Track Jupyter notebook cell executions and export a clean, ordered Python script — exactly what ran, in the order it ran.

### Install

```bash
pip install jupytertracker
```

### Usage

Add one line at the top of your notebook:

```python
import jupytertracker
jupytertracker.start()
```

When you're done, export:

```python
jupytertracker.export_script("my_analysis.py")
```

The output is a `.py` file with every cell execution in order, one block per run:

```python
# Generated by jupytertracker (sequential mode)
# Total execution time: 2m 14.3s
# Cells recorded: 5

# execution 1  [340ms]
x = load_data("train.csv")

# execution 2  [1m 52.1s]
model = train(x, lr=0.01)

# execution 3  [18.4s]
evaluate(model)

# execution 4 (re-run)  [1m 48.7s]
model = train(x, lr=0.1)

# execution 5 (re-run)  [15.1s]
evaluate(model)
```

### API

```python
jupytertracker.start(ip=None)        # start tracking; idempotent
jupytertracker.stop()                # stop tracking; next start() begins fresh
jupytertracker.export_script(path)   # write execution log to .py file
jupytertracker.clear()               # clear the log without stopping
jupytertracker.get_log()             # return list of ExecutionRecord
```

### Notes

- **Call `start()` in your very first cell**, before any imports or data loading. The tracker only records what runs after `start()` is called. Any state built up before — loaded dataframes, imported libraries, defined variables — is invisible to the tracker and will be missing from the exported script.

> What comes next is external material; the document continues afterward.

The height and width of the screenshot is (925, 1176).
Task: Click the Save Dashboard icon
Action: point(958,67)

- **The exported script is an execution record, not a guaranteed reproducible script.** If cells depended on state that existed in the kernel but wasn't captured (see above), the script will fail with a `NameError` when run top-to-bottom.

- **Failed cells are excluded.** Cells that raise an exception, have a syntax error, or are interrupted by the user are not recorded — only successful executions appear in the output.

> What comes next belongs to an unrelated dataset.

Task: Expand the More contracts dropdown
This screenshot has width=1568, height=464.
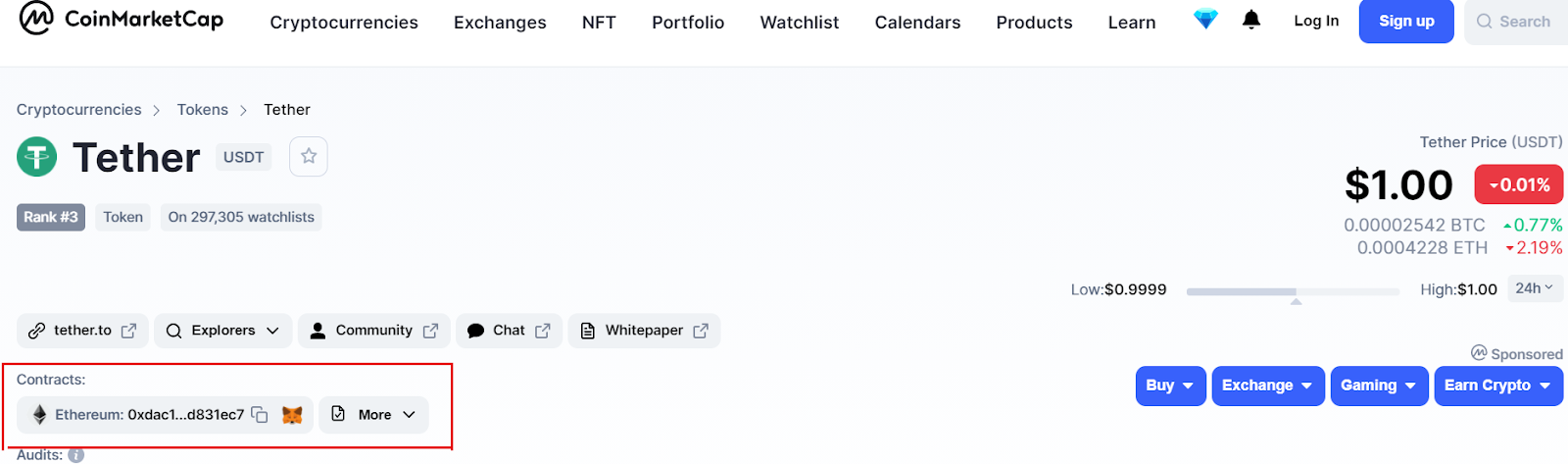Action: click(374, 415)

- **Kernel restart** resets tracking automatically (Python state is cleared). Call `export_script()` before restarting if you want to preserve the session.

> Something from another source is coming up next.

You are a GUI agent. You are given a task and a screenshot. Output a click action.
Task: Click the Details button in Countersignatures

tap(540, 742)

- Magic commands (`%matplotlib inline`, `!pip install ...`) are included with a comment noting they require a Jupyter environment.

## Related projects

- **[ipyflow](https://github.com/ipyflow/ipyflow)** — reactive Python kernel that tracks dataflow between cells and can recover the minimal set of cells needed to reproduce an output. Requires switching kernels; takes a "prevent the mess" approach vs. jupytertracker's "record the mess" approach.
- **[papermill](https://github.com/nteract/papermill)** — parameterizes and executes notebooks top-to-bottom. Good for batch runs; doesn't handle interactive out-of-order execution.
- **[reprozip-jupyter](https://pypi.org/project/reprozip-jupyter/)** — packs the full notebook environment (libraries, data) for portability. Solves environment reproducibility, not execution-order reproducibility.
- **[MLflow](https://mlflow.org)** — experiment tracking, model registry, and model serving. Component 2 of this system.

## Roadmap

- **v2:** `mode='dedup'` — deduplicate to the last version of each cell, ordered by last execution. For "clean up my notebook" workflows.
- **Component 2:** MLflow integration — link JupyterTracker sessions to MLflow run IDs automatically.
- **Component 3:** Whitepaper generator — `wpr_`-prefixed functions collect outputs for LLM-generated structured reports.